Christine Dawood, whose husband Shahzada and son Suleman died aboard the Titan submersible, has revealed that she had intended to take part in the doomed expedition but stepped aside so her son could go instead, CNN reported.
The family had been planning a trip on the Titan submersible for some time, Dawood told the BBC in her first interview since the tragedy, but it was postponed by the Covid-19 pandemic.
She had originally planned to make the trip with her husband because Suleman was too young at the time.
"Then I stepped back and gave the space to Suleman because he really wanted to go," Dawood said.
"I was really happy for them because both of them, they really wanted to do that for a very long time," she added.
Asked how she felt now about her son taking her place on the submersible, Dawood declined to say.
She also told the BBC that the 19-year-old was a Rubik's Cube obsessive who took the puzzle, which he could solve in 12 seconds, with him on the Titan.
"Suleman did not go anywhere without his Rubik's cube," Dawood said.
"He said, 'I'm going to solve the Rubik's Cube 3,700 meters below sea at the Titanic,'" she added.

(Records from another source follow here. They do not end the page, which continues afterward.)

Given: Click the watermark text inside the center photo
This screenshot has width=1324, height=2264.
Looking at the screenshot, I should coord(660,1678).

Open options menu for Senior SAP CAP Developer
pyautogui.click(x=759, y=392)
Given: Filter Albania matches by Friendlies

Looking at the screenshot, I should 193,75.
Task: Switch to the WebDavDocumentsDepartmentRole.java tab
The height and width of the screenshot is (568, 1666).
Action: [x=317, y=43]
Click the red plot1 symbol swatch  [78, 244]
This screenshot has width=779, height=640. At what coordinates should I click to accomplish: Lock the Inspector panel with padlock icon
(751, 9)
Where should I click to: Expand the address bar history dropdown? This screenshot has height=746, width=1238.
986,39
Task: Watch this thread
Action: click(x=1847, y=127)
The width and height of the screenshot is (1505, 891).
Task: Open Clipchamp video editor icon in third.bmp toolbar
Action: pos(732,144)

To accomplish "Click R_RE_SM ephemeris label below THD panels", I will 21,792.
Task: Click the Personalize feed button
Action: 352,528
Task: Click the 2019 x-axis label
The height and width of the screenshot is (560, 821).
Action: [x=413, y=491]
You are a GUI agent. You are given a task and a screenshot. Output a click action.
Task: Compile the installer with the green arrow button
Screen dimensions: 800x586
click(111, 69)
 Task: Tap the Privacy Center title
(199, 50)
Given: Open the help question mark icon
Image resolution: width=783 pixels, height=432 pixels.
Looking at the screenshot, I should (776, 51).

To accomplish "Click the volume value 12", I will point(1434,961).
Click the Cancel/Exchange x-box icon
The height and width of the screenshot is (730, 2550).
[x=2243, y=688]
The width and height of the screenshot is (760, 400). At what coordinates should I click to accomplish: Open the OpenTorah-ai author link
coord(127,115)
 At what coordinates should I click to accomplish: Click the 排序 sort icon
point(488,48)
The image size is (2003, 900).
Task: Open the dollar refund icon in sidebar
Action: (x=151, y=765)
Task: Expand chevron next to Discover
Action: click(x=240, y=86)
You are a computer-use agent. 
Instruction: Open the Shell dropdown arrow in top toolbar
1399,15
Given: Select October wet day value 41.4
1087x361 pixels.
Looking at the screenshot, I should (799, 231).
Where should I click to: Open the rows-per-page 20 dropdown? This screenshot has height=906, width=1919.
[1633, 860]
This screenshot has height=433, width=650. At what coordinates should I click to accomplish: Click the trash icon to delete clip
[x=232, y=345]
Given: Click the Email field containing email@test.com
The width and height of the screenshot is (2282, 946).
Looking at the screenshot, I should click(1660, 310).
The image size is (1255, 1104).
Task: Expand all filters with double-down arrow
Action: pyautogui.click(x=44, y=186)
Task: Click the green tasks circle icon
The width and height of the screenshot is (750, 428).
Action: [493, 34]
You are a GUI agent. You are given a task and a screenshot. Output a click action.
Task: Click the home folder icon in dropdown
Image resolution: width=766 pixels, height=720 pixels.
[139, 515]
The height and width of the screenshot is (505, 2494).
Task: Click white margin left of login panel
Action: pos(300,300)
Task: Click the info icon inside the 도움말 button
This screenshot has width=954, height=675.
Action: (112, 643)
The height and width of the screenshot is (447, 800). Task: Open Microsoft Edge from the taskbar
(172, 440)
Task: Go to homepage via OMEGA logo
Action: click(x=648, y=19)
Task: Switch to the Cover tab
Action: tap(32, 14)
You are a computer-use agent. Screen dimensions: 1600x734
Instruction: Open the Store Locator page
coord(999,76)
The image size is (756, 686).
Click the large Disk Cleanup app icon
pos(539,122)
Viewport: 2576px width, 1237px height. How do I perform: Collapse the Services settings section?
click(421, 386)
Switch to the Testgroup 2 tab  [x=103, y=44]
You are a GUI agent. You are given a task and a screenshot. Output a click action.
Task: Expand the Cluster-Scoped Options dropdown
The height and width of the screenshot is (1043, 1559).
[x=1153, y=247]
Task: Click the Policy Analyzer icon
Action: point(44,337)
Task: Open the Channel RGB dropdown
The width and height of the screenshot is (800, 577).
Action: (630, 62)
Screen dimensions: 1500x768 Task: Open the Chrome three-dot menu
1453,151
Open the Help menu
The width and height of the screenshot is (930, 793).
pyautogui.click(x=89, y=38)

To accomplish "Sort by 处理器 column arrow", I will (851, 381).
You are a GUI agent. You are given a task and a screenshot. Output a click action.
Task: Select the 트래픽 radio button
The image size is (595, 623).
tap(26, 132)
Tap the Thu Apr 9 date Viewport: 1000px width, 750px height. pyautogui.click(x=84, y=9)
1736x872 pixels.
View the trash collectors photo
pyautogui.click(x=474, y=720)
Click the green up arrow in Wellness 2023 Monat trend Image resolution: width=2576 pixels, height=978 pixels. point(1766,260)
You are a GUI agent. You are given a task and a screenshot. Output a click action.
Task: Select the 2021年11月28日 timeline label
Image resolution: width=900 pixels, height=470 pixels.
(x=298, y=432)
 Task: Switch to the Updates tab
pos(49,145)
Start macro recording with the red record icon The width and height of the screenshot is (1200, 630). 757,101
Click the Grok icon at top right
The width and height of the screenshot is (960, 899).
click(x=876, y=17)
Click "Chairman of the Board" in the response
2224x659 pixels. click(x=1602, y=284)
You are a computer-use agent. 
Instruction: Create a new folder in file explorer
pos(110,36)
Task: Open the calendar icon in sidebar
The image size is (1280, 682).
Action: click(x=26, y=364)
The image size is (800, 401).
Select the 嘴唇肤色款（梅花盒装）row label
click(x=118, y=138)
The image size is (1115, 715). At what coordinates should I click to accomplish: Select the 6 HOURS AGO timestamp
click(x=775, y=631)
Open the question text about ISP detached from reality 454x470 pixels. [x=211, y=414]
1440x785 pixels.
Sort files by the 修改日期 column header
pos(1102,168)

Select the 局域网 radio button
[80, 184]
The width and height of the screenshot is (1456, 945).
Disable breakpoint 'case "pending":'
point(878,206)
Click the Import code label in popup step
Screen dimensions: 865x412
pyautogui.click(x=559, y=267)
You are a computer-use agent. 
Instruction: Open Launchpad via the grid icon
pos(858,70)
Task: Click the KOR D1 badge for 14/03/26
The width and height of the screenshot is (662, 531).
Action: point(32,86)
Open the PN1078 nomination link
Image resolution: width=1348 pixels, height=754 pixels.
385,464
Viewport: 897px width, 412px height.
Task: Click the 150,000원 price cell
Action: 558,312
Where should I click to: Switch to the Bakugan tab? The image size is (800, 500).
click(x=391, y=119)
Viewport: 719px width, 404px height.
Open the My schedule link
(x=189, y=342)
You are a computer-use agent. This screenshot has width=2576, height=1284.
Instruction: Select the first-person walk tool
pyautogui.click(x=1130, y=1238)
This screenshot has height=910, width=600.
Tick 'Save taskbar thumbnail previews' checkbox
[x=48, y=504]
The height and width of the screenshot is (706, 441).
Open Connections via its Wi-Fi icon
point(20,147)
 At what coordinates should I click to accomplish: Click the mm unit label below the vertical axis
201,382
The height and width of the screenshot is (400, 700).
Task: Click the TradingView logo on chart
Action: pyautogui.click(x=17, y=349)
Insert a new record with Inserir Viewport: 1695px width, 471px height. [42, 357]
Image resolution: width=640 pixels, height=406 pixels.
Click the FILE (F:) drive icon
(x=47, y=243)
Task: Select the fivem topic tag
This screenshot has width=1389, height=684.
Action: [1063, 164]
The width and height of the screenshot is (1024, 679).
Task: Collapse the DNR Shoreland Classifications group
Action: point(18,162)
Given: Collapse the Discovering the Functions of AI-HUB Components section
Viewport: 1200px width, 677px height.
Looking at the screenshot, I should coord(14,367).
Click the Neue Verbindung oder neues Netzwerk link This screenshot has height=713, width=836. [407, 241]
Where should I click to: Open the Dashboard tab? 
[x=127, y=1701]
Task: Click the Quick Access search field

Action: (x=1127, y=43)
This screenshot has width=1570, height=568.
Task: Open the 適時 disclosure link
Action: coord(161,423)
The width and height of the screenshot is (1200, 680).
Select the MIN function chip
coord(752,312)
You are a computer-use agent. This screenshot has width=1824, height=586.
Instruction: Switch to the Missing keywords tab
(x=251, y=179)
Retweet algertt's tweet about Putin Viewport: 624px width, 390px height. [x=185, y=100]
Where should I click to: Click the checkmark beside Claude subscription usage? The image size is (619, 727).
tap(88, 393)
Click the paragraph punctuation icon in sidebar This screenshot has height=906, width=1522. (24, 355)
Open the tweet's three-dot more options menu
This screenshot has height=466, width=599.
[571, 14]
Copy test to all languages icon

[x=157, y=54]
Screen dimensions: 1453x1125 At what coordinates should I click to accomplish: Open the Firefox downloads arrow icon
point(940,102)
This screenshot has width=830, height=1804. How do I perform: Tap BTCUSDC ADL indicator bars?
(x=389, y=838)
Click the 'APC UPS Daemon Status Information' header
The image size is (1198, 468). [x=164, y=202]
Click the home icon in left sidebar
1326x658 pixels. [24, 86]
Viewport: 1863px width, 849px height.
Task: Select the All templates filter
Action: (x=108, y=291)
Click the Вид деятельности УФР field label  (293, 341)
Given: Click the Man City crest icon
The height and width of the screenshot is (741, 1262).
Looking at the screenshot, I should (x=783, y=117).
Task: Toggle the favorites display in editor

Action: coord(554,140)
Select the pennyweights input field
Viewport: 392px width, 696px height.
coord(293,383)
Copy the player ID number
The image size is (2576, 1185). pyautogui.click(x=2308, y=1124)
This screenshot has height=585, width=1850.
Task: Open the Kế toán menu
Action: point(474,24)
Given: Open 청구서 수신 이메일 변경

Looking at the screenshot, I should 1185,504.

"He was so excited about this," Dawood said, describing how Suleman taught himself to solve the puzzle using YouTube videos.
Dawood also spoke of how she met husband Shahzada at university, and recalled how his great curiosity about the world meant he would make the family watch documentaries together.
"He had this ability of childlike excitement," she said.
The above video is from a related report.
Dawood recounted the moment that those on board the Polar Prince support vessel - including herself and her 17-year-old daughter, Alina - were told that staff were no longer able to communicate with the Titan.
"I didn't comprehend at that moment what that meant - and then it just went downhill from there," she said
Everyone thought the submersible would resurface, Dawood added.
"There was a lot of hope," she said.
"I think I lost hope when we passed the 96 hours mark," Dawood said, adding that at that point she messaged her family.
"I said: 'I'm preparing for the worst.' That's when I lost hope," she said.
As for what happens now, Dawood said she doubted she and Alina would ever be able to find closure.
"Is there such a thing? I don't know," she said.
However, the pair have vowed to learn to solve the Rubik's Cube, she added.
"We promised ourselves we're going to learn it for Suleman," said Dawood.
The family will also work to continue Shahzada's work.
"He was involved in so many things, he helped so many people and I think I really want to continue that legacy and give him that platform... It's quite important for my daughter as well," she said.
"I miss them," she added. "I really, really miss them."
The Dawoods are from a prominent Pakistani business family.
Dawood Hercules Corp., their business, is among the largest companies in the country, with a portfolio spanning energy, petrochemicals, fertilizers, information technology and food and agriculture.
Shahzada and Suleman joined a voyage on board the Titan submersible - roughly the size of a minivan - to observe the wreck of the Titanic ocean liner, which lies around 12,500 feet below the surface of the North Atlantic.
The submersible went missing on June 18, about 1 hour and 45 minutes into its descent to explore the wreckage. On Thursday, debris from the sub was found by search teams, indicating that the vessel had suffered a catastrophic implosion, killing all five people on board.